I think that if you disapproved of the relationship, and your DD persisted and the 18 YO persisted even though you said to stop, and then the 18 YO helped your 14 YO child run away, teh conversation would be different. It seems that was the final straw for these parents. I will say that if an adult (and 18 is an adult) helped my DD run away, all of my good nature would disappear. Not sure what I would do, but I think I know what my DH would do, and it would not be pretty.

Well, that may be true, but my first and foremost action would be to find out WHY dd ran away and fix THAT problem with her.

And as for disapproving, well dh and I have made a pact that unless there are drugs, alcohol or abuse involved we won't disapprove of a relationship. Meaning every boy that comes around will be given a chance--that doesn't mean she will leave the house with the boy, but he can hang around the house with us at home. Disapproving of a relationship is the number one way to send your teen running to them.
 
LuvsJack,
You seem to have the assumption that the 14 y/o's parents were not at all involved and the only thing they did was press charges to try and "solve" this problem. Do you have any proof of that? You make it sound like they never talked to their daughter about dating, grounded her, yelled at her, pleaded with her, tried to sit down with the other girl and her parents, etc. We have no clue what went on behind closed doors. We don't know a single thing about the 14 y/o. You've painted her as a rebellious teen. Again, there isn't any proof of that. Is she a bright honor's student type kid involved in many activities with a lot of friends like Kate appears to be? Or is she a kid with some disabilities who doesn't always make the best choices and isn't mature? Or maybe she is somewhere in between. You seem to be making a great deal of assumptions on how this went down for the parents of the 14 y/o. They might be total scum, but until I read something that proves that (and not something out of the mouth of Kate's mom) I will reserve judgement about them for the moment.
 
LuvsJack,
You seem to have the assumption that the 14 y/o's parents were not at all involved and the only thing they did was press charges to try and "solve" this problem. Do you have any proof of that? You make it sound like they never talked to their daughter about dating, grounded her, yelled at her, pleaded with her, tried to sit down with the other girl and her parents, etc. We have no clue what went on behind closed doors.
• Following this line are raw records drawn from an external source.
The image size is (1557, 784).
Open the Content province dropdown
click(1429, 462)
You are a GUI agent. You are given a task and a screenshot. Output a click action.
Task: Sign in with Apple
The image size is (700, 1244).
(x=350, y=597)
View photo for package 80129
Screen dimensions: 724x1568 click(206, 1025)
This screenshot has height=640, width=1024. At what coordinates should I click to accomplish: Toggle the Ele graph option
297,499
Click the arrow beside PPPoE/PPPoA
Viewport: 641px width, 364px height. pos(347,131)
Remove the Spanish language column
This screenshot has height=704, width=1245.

We don't know a single thing about the 14 y/o. You've painted her as a rebellious teen. Again, there isn't any proof of that. Is she a bright honor's student type kid involved in many activities with a lot of friends like Kate appears to be? Or is she a kid with some disabilities who doesn't always make the best choices and isn't mature? Or maybe she is somewhere in between. You seem to be making a great deal of assumptions on how this went down for the parents of the 14 y/o. They might be total scum, but until I read something that proves that (and not something out of the mouth of Kate's mom) I will reserve judgement about them for the moment.

She ran away from home--that usually is a red flag to a problem.

She may be any of the things you say and she may be the opposite.

I don't mean to sound as though I know anything about her, good or bad. I am just meaning to throw it out there to show that she may not be the victim that some are acting like she is simply because of her age.
 
If this was a senior boy and sophmore girl, there would be no issue whatsoever. The fact that the older girl is being dragged through the dirt for having a high school romance with an underclassman of the same sex, and being treated like a sexual predator totally demeans true sexual abuse is!


Like palmbeachmom, I'm familiar with the story...and wanted to add something to think about, which is why I quoted her.

When I was 14, I *was* a sophomore in HS...ALL of the kids were older than me (I graduated while I was still 16). If I would have dated a senior when I was a sophomore, most of the seniors were 18. They would have been technically 4 years older than me.

So by this being a 4 year age difference thing, man, I would have had a lot of trouble dating *anyone* in HS.